Haşim Karpuz - Rize Kitabı (History of Architecture)

Haşim Karpuz - Rize Kitabı (History of Architecture)

Rize Monografisi
Rize (…) Liman olarak kuruluşunu MÖ. 6. yüzyıla kadar indirebiliriz. Şehir ise MS. 6. yüzyılda bir kale ve yerleşme yeri olarak karşımıza çıkmaktadır. Uzun yıllar gelişmemiş, Bizans ve Osmanlı dönemlerinde küçük bir şehir, nahiye ve kaza merkezi olmuştur.

Şehrin adı (…) tarihi kaynaklarda Rhizion, Rhizus, Rhition, Riso, Risso, Risum olarak geçmektedir. Arrianus’un bahsettiği Rizio Nehri Şehrin doğusundaki Taşlı Dere olmalıdır. Yunanca Rhizios “pirinç,” Rihiza “dağ eteği” anlamına gelmektedir. Trabzon Tarihi yazarı Şakir Şevket, Rize’nin doğusunda bulunan derenin etrafında pirinç ekilmekte olduğundan buraya “İriziyos” adı verildiğini belirtir.
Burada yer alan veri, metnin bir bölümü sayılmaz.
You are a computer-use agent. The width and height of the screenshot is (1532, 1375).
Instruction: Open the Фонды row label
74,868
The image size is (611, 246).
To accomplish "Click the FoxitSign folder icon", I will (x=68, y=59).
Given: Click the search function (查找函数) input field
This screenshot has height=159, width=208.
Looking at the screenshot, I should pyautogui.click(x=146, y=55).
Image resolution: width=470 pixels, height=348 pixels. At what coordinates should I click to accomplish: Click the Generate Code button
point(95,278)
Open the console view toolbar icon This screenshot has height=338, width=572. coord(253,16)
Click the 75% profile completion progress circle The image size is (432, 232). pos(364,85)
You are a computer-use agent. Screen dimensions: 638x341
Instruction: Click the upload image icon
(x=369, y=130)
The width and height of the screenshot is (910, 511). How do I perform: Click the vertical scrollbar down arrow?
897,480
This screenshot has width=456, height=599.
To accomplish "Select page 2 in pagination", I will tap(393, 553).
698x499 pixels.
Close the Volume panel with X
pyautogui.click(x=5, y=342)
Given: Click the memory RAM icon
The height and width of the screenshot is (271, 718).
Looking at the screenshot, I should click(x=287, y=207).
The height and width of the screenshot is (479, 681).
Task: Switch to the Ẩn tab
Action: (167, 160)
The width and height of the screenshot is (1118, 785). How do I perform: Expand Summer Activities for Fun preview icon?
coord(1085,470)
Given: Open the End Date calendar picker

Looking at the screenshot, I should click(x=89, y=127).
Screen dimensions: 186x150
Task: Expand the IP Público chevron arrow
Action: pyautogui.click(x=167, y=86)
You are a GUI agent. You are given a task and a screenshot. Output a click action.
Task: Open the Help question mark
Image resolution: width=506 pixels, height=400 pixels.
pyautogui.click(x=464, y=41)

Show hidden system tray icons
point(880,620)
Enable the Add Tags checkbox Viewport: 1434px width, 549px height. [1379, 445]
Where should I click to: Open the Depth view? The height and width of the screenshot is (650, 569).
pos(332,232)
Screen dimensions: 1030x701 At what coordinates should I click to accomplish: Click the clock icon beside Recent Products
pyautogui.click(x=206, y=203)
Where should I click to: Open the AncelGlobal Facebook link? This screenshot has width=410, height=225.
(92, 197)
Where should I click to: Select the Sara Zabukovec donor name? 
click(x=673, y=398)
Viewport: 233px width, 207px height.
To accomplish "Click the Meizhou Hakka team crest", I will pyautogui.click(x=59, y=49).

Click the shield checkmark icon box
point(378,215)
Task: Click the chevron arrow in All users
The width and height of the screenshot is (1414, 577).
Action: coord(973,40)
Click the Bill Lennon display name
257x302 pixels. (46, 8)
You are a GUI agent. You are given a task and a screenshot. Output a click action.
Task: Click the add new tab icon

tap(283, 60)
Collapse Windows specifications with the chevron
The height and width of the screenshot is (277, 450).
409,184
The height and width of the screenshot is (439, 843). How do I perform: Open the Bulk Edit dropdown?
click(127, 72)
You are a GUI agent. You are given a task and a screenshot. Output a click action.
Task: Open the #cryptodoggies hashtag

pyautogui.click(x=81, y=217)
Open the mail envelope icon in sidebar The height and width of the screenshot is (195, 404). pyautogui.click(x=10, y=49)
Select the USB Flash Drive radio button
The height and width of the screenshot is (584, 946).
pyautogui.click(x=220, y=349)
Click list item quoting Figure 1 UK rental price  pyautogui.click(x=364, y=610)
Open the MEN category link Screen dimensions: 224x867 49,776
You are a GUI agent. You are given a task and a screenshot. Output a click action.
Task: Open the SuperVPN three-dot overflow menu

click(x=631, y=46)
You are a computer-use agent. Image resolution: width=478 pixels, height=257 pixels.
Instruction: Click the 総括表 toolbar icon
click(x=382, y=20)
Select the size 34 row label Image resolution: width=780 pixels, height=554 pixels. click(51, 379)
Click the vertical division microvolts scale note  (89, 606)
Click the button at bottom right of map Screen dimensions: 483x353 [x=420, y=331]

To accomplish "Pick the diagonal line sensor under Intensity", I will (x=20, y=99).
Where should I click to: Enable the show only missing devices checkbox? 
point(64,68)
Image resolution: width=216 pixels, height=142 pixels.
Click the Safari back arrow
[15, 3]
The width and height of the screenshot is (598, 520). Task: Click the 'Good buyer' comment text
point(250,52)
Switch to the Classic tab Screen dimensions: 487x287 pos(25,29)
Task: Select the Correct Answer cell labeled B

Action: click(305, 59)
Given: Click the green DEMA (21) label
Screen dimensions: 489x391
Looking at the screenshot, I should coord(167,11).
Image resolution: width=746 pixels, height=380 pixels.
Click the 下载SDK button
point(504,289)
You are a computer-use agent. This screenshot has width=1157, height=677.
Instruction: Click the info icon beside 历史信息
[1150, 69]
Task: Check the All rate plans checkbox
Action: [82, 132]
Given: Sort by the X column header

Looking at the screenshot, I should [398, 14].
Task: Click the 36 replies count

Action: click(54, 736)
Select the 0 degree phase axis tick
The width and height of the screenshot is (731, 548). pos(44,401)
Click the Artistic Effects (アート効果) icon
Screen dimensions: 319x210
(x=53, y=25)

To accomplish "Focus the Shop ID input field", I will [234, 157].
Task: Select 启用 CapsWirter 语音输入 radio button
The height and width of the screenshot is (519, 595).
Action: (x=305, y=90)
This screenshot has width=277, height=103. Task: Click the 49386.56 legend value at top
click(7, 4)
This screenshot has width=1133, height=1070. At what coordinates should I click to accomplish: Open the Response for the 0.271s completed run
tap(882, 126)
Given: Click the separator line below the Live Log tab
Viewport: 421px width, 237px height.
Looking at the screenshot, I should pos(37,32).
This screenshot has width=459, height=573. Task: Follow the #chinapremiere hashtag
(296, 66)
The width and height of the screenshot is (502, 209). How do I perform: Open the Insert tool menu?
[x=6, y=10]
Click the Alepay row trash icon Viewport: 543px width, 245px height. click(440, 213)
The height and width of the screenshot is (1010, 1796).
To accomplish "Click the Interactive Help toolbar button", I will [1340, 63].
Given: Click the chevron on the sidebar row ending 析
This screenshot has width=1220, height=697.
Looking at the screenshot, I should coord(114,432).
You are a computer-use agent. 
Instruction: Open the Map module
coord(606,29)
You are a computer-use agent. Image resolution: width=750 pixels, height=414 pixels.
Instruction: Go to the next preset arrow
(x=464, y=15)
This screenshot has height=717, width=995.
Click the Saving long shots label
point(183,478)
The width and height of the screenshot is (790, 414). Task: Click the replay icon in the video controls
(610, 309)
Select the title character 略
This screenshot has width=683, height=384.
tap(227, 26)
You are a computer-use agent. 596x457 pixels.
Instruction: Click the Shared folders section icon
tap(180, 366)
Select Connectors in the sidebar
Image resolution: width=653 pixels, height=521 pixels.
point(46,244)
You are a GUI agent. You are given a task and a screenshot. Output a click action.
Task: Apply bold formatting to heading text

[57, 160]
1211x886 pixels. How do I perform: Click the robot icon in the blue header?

Rize Farsça “dökülmüş, kırılmış, akmış kırıntı anlamına gelmektedir. Şehir ayrıca Çoruh adını da almıştır.

Cumhuriyet döneminde (…) çay üretimine geçildikten sonra fabrikaların kurulmasıyla şehirde sosyal ve ekonomik büyüme yaşanmıştır.

Fatih Sultan Mehmet 1461 yılında Trabzon’u fethedince Rize ve çevresi de Türk topraklarına katıldı. Rize il merkezinde fetih öncesinden sadece kale kısmen günümüze gelebilmiştir. Osmanlı döneminde yapılan camilerin hemen hepsi onarılmış, yenilenmiş olarak günümüze gelmişlerdir. (s. 1)

Bu araştırmanın esas amacı Rize ili dahilinde yer alan bugüne kadar üzerinde hiç durulmamış olan anıtsal Türk devri yapılarını incelemek onların mimarlık ve sanat belirlemektir. (s. 2-3)

Camilerde ahşap malzemeye bağlı olarak ahşap süslemenin on plana çıktığını görüyoruz. Süslemelerin kompozisyon ve motifleri incelendiğinde klasik özellikler ile mahalli özelliklerin başarılı bir sentezinin yapıldığı, zengin bir repertuar oluşturulduğu görülür. (s. 3)

Coğrafya
Rize, Doğu Karadeniz Bölgesi’nin doğu kesiminde Fener Burnu’nun doğusunda mahfuz bir kıyı üzerinde kurulmuştur. Arka kısımlarında dağlar yükseldiği için şehir dar bir kıyı şeridi üzerinde genişlemiştir. Esas tarihi doku, Fener Burnu’undan doğuya doğru Kale, Çarşı Mahallesi’ni içine almakta ve İslam Paşa Mahallesi’ne kadar uzanmaktadır.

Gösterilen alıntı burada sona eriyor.